I think the method is formally called the overlap-add method
(http://en.wikipedia.org/wiki/Overlap-add_method). I used a script
from MatlabCentral (no flaming please, as I already saw the
discussion that has been going on for a week or two). This is the
method used for many GPGPU implementations. There is an in-depth
description of the best way to do the padding in an NVidia white
paper that can be found at
http://developer.download.nvidia.com/compute/cuda/sdk/website/projects/convolutionFFT2D/doc/convolutionFFT2D.pdf
John
Certainly that is a faster way, especially for large convolutions,
but I don't think conv or conv2 should do it this way. The straight
approach has important uses as well. Overlap/add and overlap/save
can also be used when the convolution is over multiple blocks and
that would be a useful library function as well, but again I think
that should be separate from conv and conv2.
Bob
I don't see why it should necessarily be separate, but simply a
conditional usage based on the size of the convolutions. Shouldn't
should try to implement something that is fast for both small and
large convolutions, without the user having to download an extra
package? One is already implemented and the other would take a
little bit of work.
John
Sorry I sent that just to John instead of the list.
Personally, I am not in favor of complicated argument lists to decide
the algorithm a function should use. I know MATLAB uses this a lot,
but I think it obscures the basic simplicity of the function.

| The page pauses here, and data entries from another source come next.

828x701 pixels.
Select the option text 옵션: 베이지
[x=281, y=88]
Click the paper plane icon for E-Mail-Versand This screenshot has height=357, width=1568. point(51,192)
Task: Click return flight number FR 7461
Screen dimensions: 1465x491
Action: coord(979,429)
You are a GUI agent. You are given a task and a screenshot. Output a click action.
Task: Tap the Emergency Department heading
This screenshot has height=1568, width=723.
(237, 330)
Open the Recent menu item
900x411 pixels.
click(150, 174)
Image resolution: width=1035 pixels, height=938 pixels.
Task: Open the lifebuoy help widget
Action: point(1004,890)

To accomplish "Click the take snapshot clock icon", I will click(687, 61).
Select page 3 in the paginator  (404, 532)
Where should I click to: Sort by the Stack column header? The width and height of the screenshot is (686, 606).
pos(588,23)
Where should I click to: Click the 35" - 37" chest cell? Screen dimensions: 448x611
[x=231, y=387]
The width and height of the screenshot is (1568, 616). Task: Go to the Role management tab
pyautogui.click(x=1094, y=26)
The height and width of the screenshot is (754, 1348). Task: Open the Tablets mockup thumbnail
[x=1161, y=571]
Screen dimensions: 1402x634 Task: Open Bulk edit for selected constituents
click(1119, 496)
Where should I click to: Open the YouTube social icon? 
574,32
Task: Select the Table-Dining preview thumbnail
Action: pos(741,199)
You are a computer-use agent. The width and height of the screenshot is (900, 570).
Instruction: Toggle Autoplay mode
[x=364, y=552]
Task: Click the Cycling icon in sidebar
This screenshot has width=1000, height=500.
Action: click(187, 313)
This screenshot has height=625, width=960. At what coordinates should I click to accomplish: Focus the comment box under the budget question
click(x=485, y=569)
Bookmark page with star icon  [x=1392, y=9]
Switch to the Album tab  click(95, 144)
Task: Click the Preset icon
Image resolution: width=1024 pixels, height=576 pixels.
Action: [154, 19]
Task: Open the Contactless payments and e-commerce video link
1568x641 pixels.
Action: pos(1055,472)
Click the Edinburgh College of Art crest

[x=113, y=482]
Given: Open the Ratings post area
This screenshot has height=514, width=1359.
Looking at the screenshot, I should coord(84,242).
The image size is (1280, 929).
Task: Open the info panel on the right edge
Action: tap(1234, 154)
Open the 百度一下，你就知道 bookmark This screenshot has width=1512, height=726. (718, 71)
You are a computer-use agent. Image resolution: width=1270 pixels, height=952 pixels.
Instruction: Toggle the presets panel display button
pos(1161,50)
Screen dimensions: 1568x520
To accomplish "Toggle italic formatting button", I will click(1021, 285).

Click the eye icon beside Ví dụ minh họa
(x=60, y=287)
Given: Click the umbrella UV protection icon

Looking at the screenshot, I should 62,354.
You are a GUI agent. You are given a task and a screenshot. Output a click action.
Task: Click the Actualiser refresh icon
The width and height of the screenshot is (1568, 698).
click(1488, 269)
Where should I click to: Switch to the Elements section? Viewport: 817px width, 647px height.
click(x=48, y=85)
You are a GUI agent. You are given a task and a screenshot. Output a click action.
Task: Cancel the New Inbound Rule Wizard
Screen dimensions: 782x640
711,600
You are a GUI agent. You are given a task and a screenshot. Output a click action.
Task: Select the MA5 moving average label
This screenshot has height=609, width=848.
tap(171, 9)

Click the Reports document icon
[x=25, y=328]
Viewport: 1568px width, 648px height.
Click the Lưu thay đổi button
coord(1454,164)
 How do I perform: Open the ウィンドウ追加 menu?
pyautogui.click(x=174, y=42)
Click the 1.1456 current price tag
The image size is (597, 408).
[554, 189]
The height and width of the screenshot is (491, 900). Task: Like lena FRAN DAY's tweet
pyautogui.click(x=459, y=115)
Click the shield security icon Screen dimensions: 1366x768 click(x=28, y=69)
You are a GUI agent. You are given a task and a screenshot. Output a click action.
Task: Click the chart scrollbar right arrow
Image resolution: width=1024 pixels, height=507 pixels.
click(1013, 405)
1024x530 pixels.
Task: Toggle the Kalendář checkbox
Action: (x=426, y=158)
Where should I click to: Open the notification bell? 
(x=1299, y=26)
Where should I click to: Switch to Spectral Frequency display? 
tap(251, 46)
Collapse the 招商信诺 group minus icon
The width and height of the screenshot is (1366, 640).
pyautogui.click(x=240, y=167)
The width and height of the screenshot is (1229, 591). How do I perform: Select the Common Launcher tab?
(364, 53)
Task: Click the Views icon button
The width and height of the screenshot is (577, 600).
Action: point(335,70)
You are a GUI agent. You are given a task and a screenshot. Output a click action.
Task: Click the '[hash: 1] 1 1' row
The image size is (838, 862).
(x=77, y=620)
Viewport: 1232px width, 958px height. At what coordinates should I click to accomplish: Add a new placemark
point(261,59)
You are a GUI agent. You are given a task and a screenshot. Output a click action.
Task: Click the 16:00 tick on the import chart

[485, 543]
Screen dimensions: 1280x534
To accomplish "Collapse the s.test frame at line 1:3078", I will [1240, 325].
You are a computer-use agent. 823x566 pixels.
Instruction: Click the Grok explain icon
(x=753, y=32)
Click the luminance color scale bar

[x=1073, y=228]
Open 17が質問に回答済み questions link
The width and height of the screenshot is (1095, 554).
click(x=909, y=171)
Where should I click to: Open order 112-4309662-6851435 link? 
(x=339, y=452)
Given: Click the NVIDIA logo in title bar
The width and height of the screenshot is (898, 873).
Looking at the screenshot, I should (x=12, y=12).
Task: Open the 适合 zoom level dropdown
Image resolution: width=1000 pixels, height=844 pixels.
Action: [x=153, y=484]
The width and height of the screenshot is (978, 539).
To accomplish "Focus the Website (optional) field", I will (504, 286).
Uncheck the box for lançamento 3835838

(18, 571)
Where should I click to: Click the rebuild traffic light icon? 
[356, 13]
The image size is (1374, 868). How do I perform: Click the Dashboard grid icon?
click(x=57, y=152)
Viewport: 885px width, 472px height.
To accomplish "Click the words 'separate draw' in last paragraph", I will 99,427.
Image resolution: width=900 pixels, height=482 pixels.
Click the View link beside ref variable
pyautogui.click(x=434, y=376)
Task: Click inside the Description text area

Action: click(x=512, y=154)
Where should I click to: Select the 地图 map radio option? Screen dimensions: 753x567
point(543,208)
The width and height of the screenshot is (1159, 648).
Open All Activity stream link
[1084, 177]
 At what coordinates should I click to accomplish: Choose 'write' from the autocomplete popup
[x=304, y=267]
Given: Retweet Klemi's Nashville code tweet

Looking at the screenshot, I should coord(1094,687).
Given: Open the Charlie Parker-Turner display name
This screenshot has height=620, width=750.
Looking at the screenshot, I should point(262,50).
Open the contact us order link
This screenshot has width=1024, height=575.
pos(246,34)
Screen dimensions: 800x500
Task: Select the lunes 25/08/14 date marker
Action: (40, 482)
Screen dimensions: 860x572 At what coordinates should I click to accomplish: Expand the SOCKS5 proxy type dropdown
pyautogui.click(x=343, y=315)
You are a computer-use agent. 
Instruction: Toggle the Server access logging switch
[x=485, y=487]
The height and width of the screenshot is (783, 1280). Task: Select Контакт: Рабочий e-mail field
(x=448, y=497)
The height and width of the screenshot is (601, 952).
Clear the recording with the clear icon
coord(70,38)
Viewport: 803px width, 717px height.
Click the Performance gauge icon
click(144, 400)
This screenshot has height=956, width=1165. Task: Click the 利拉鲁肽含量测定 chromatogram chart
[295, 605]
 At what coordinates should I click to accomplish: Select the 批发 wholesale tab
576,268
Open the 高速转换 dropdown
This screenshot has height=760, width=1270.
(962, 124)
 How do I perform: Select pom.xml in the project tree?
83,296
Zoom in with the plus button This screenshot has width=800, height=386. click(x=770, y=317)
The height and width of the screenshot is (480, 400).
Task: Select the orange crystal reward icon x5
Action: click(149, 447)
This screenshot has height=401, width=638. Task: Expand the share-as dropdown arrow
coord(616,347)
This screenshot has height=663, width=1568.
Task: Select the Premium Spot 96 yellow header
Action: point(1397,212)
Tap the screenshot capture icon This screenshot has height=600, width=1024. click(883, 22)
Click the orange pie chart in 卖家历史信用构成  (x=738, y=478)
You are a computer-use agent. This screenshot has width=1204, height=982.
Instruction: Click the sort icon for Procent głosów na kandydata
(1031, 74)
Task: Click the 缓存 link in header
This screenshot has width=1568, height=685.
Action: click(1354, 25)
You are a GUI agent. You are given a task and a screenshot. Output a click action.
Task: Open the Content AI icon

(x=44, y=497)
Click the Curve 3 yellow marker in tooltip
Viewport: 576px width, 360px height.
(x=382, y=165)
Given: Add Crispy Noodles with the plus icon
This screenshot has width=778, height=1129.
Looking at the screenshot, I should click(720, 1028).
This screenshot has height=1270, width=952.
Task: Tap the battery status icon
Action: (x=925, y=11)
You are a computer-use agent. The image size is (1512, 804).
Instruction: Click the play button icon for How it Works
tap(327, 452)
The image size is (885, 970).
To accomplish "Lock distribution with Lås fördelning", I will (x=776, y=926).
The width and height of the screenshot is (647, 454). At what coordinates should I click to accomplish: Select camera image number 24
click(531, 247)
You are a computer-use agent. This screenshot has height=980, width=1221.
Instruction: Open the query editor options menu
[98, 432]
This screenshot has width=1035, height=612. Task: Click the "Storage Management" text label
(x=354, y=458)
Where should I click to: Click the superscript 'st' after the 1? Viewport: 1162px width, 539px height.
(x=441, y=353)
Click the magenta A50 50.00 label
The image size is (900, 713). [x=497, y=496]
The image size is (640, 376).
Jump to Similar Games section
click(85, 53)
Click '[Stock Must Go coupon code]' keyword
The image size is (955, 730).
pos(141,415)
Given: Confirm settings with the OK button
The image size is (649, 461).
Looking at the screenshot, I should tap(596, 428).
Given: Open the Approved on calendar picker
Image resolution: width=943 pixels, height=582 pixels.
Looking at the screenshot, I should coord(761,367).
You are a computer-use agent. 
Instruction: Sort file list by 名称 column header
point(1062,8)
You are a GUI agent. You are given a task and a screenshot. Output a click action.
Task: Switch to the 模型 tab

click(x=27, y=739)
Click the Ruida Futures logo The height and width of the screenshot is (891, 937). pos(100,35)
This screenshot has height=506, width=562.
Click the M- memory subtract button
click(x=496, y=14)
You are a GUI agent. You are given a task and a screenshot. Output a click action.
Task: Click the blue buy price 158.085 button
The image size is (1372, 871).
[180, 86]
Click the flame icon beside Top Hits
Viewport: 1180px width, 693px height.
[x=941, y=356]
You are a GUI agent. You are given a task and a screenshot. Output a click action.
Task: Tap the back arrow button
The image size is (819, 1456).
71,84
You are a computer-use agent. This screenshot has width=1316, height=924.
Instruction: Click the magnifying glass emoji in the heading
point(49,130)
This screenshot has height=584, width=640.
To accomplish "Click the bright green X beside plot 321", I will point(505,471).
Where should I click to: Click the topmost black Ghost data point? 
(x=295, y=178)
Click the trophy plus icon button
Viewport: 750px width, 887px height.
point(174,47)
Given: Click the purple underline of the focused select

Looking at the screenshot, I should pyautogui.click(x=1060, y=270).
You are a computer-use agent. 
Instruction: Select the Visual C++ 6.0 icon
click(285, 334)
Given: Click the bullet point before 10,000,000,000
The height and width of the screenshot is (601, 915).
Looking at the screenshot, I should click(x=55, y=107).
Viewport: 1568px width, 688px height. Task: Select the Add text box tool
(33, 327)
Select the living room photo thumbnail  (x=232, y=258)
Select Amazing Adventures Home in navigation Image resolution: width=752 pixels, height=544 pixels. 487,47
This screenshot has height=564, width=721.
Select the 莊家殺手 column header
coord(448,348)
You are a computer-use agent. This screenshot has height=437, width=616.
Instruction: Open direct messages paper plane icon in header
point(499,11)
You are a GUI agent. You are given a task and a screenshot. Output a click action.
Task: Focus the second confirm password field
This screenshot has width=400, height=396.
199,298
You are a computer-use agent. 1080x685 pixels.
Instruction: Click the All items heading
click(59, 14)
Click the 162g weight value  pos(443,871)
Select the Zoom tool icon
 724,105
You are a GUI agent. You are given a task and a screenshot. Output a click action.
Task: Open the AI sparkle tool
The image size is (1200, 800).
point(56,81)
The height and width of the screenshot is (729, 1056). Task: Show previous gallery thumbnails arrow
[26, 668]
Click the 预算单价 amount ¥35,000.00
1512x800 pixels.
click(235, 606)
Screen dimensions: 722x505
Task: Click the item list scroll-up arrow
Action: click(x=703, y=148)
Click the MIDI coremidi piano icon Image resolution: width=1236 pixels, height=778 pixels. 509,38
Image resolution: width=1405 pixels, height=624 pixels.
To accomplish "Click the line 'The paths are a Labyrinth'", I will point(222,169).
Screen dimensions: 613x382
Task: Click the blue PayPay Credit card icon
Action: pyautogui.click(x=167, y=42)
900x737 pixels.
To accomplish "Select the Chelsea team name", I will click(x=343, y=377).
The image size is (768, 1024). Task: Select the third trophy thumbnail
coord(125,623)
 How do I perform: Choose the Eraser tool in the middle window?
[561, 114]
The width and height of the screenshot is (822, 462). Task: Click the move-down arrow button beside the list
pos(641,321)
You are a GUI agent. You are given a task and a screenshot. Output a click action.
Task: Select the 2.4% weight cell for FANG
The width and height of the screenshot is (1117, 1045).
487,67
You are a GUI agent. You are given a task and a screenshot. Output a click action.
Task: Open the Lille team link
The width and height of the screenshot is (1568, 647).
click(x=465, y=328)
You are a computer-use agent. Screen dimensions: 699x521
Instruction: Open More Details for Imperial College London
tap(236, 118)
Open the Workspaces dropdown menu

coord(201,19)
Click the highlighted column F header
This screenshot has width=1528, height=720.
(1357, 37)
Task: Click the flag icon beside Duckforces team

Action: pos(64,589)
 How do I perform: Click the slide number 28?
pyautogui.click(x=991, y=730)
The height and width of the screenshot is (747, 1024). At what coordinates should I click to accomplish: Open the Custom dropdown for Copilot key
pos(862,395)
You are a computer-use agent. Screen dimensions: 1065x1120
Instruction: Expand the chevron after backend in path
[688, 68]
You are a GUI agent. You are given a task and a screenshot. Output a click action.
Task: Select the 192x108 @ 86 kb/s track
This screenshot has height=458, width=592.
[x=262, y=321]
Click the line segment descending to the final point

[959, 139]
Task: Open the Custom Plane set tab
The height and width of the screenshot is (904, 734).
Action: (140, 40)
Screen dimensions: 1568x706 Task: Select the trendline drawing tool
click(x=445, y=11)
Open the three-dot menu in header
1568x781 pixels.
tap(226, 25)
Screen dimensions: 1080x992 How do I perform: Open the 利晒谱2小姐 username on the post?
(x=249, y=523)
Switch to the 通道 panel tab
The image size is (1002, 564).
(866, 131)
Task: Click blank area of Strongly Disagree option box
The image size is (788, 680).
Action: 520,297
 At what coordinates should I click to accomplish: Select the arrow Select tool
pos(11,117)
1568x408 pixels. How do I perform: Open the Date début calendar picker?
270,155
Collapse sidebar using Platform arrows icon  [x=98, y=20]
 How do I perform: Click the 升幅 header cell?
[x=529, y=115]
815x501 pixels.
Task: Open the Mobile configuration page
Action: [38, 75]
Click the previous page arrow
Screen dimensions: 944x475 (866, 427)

Look
back through the history of conv and conv2 - for such simple
functions, you would think that stability would have been achieved
long ago, but just a few months ago I submitted a change to conv.
Adding more stuff inside will make it worse.
I feel that conv and conv2 should be MATLAB compatible both in form
and function - don't add other stuff. Create separate functions for
dft-based convolutions (fftconv?). It would be worth adding
overlap-add and overlap-save functions as well (I might even have some
1d functions around). I don't know whether this stuff should go in
the core either.
I agree with Michael about the MATLAB engineer's analysis being a bit
shallow, but I have seen similar analyses. I don't know the real
answer though.
BTW, the padding is not just to make the sequences the same size, but
(normally) to maintain linear rather than circular convolution. For
large images and long impulse responses, this can get pretty yucky.
Bob
First, I would like to comment on John's suggestion that an "automatic"
switch of algorithms might
be good. This is possibly true if it can be made correct in the sense
that it is entirely transparent to
the user. A key to doing this is to ensure that the differences between
step n and n+1 of an iterative
set of calls always have the correct sign. An iterative numerical
solution algorithm typically uses
first differences in a search for extreme values. If the sign changes,
an extreme point has been reached.
It takes some care to ensure that the signs only change when they should.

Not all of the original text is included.